:: Material provided ::
++++++++++

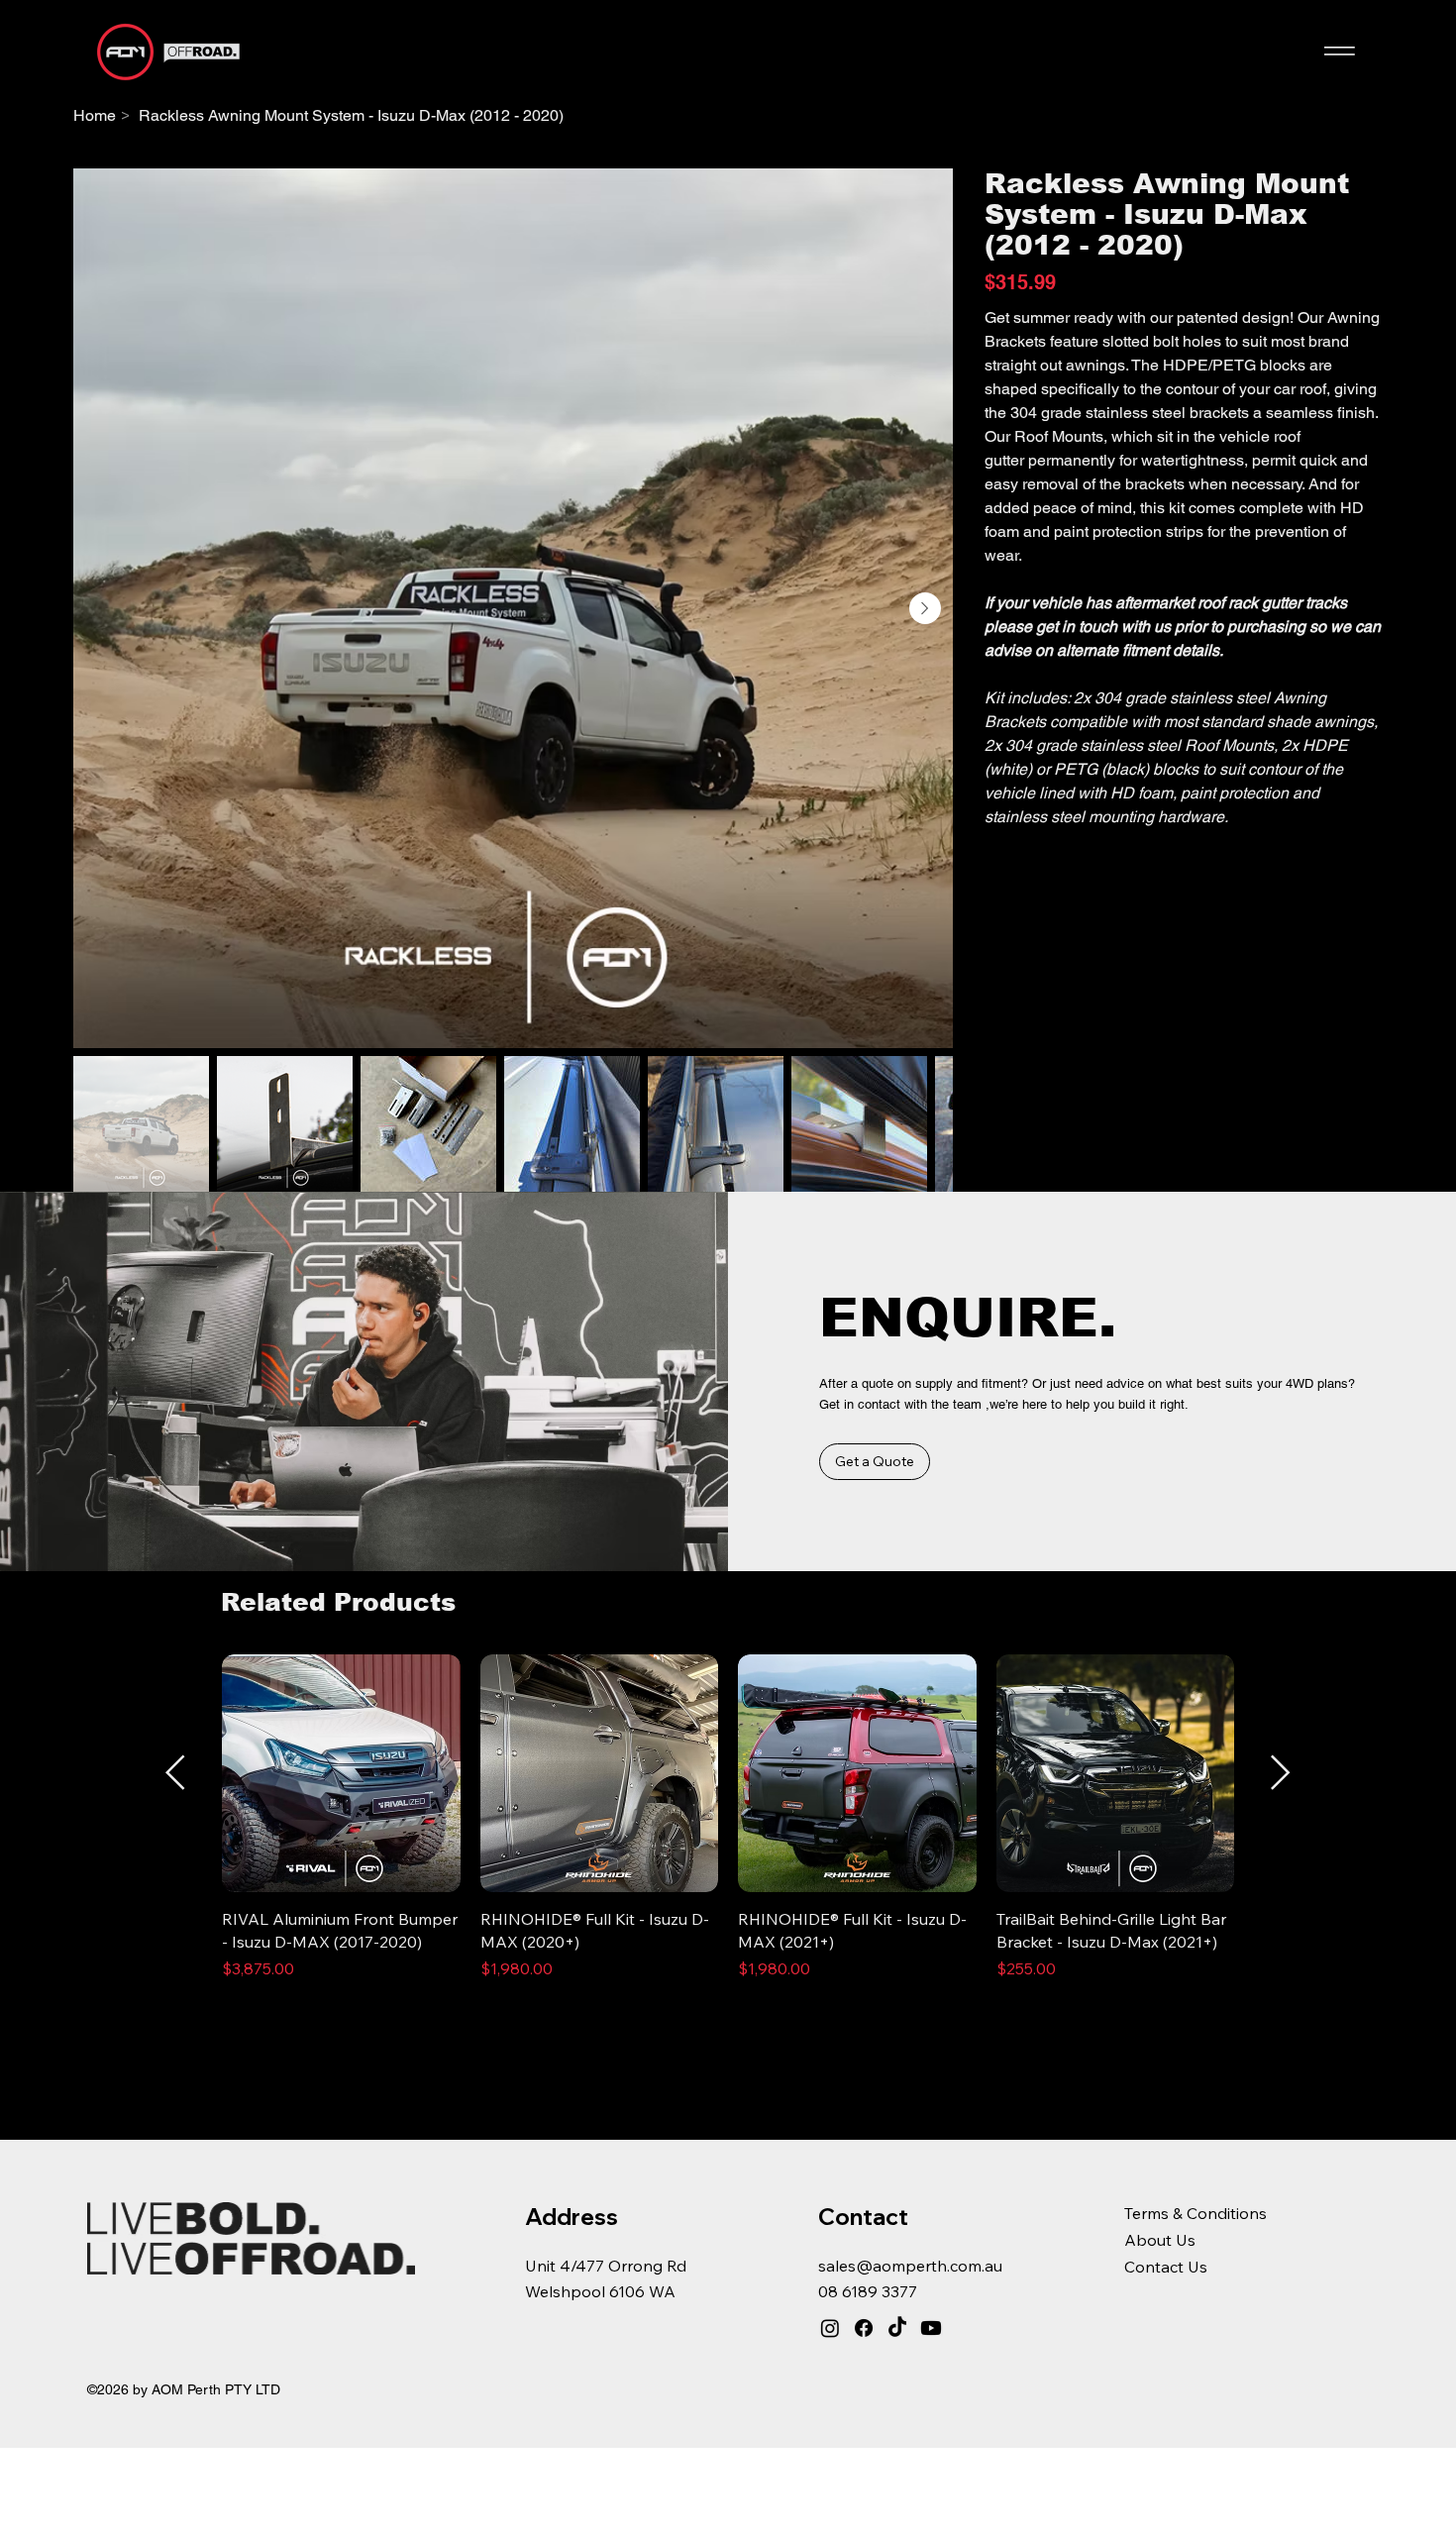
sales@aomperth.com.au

++++++++++

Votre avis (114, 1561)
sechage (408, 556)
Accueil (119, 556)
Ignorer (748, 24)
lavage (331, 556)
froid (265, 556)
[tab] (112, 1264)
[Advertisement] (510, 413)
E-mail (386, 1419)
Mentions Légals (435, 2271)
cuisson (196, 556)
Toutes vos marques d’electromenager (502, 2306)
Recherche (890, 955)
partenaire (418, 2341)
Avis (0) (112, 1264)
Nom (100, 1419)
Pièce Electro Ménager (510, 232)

++++++++++

:: To do ::
In the listing above, find the line containing "cuisson (196, 556)" and the line containing "Pièce Electro Ménager (510, 232)", then repeat those two lines and everything between them exactly.

:: Answer for the task ::
cuisson (196, 556)
Toutes vos marques d’electromenager (502, 2306)
Recherche (890, 955)
partenaire (418, 2341)
Avis (0) (112, 1264)
Nom (100, 1419)
Pièce Electro Ménager (510, 232)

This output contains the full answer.